Jour 1 : Punta Acuta 2147m
Nous partîmes à 932m, mais par un prompt renfort nous nous vîmes à 2157m… Une fois n’est pas coutume, à 8 heures « pétantes », le taxi des Miradores d’Ordesa charge les 6 survivants partants du jour. Les « cuentes » multiples et variées s’acharnent sur l’atome « Pétos » qui a perdu 6 électrons pour ne garder qu’un noyau dur composé de 6 protons, charges ultra positives. Attention cependant, ces charges atomiques cacheraient un chat noir comme vous le lirez plus loin…
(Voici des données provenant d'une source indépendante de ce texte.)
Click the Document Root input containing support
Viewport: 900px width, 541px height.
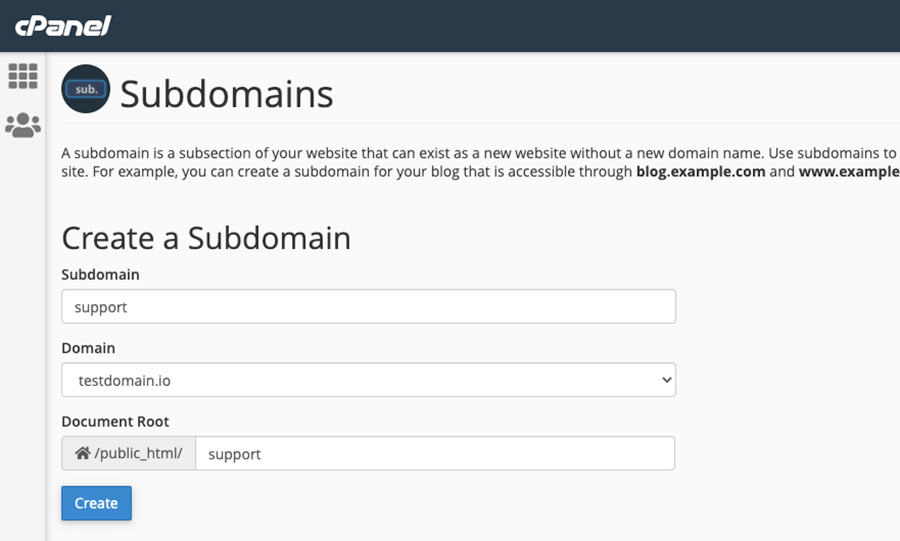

Mais avant de partir, il y eut encore d’autres points noirs à gérer… Eh oui, pour démarrer, il faut résoudre une nouvelle équation transport car la route entre Torla et la Pradera (cœur du parc d’Ordesa) est coupée pour cause de travaux. Les ingénieurs cartographes cogitent et proposent 4 scénarios différents aux 6 survivants pour gérer ces 7 km supplémentaires… Le N°3 secrètement envisagé en haut lieu sera finalement adoubé par le groupe plus que confiant. Sur ces lignes, pas d’explications sur les autres solutions, ce serait trop long à détailler et parfaitement incompréhensible sans maîtrise de la géographie locale. Pas si simple à mettre en œuvre notre affaire, car le Taxi des Miradores ne travaille qu’à 8h ou à 14h…Il est comme ça, lui, il gère l’horaire deux fois par jour et on doit s’y plier. Pour être à Torla à 8h, certains Pétos se réveillèrent à 4h afin de respecter un covoiturage compliqué, millimétré mais exécuté avec une précision suisse…
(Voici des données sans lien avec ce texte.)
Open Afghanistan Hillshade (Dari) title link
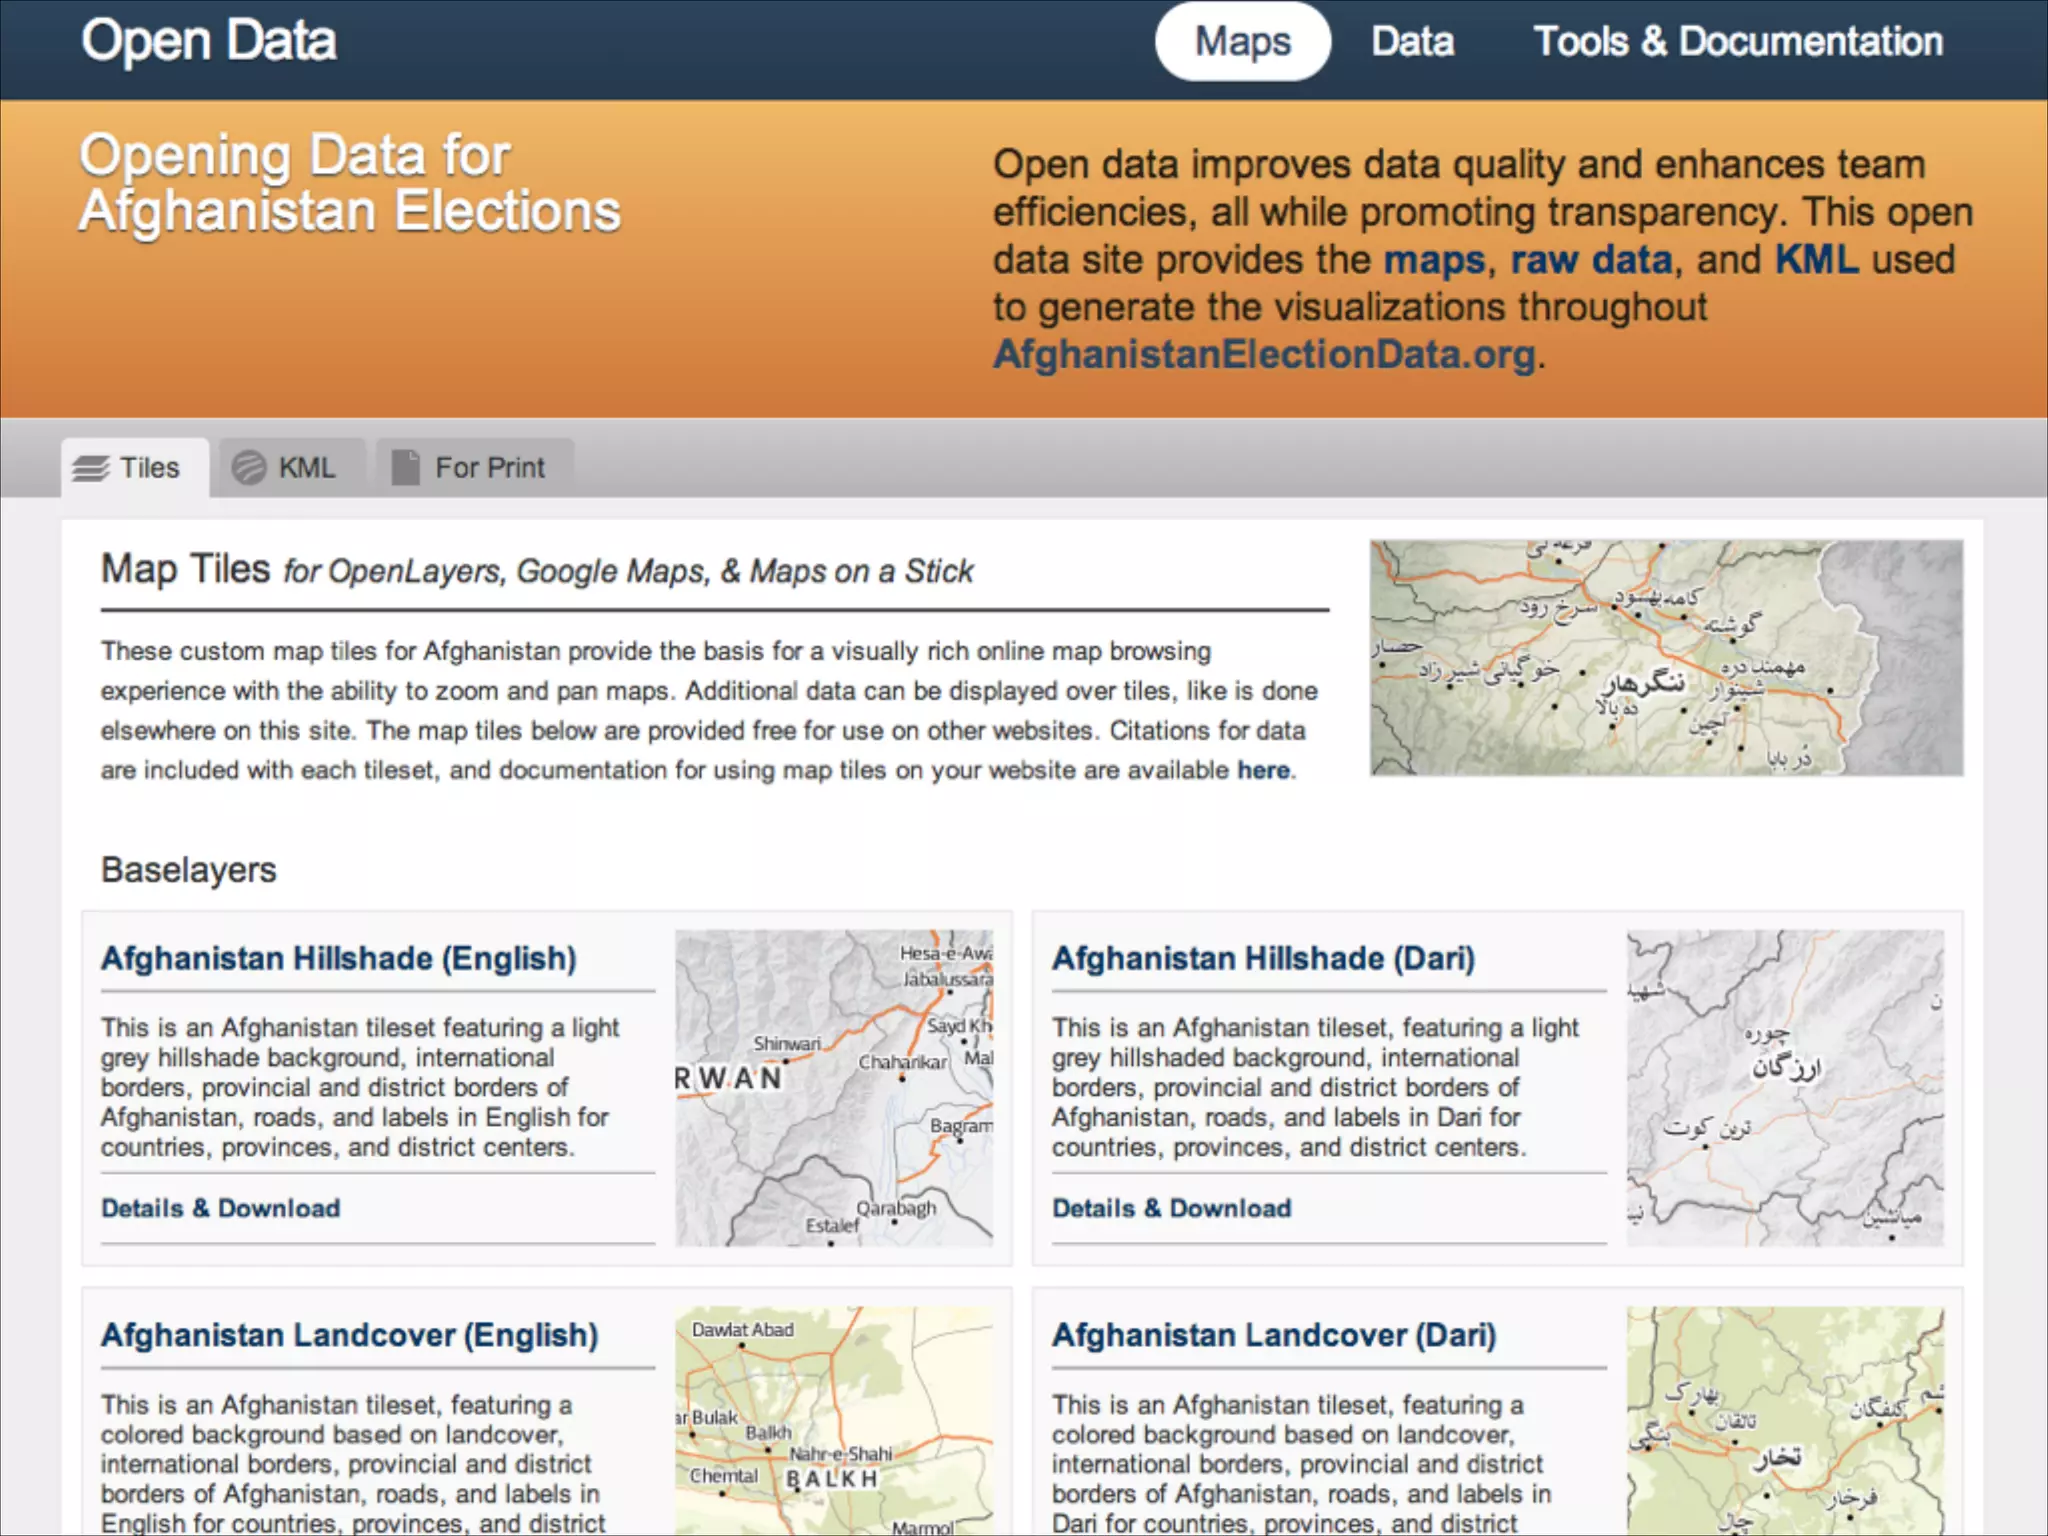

Et maintenant, le taxi espagnol, 4×4 et VW (ça me rappelle quelque chose, habituellement les VW ne sont pas 4×4, mais bon on est en Espagne…) arpente une piste tout à fait comestible au sud des crêtes de Diazas. La piste aboutit après de nombreux méandres sous la Punta Acuta, à 2242m moins 85m, soit 2157m…
Lâché par son moteur VW à explosion, le groupe s’ébroue un peu avant de passer à l’action. Météo correcte, fraîche et un peu embrumée, et déjà gros spectacle sur ce canyon d’Ordesa incroyable avec ses falaises et tous ses sommets qui l’étirent vers le haut. On avale donc les 85m qui permettent de gagner le sommet de la taupinière en directissime, inutile de chercher un chemin. Passe-partout. 10 minutes, le sommet du jour, congratulations, exploit, photos pour la postérité, j’en passe… Un des sommets, que dis-je, le sommet le plus rapide de l’histoire des Pétos : « Punta Acuta ».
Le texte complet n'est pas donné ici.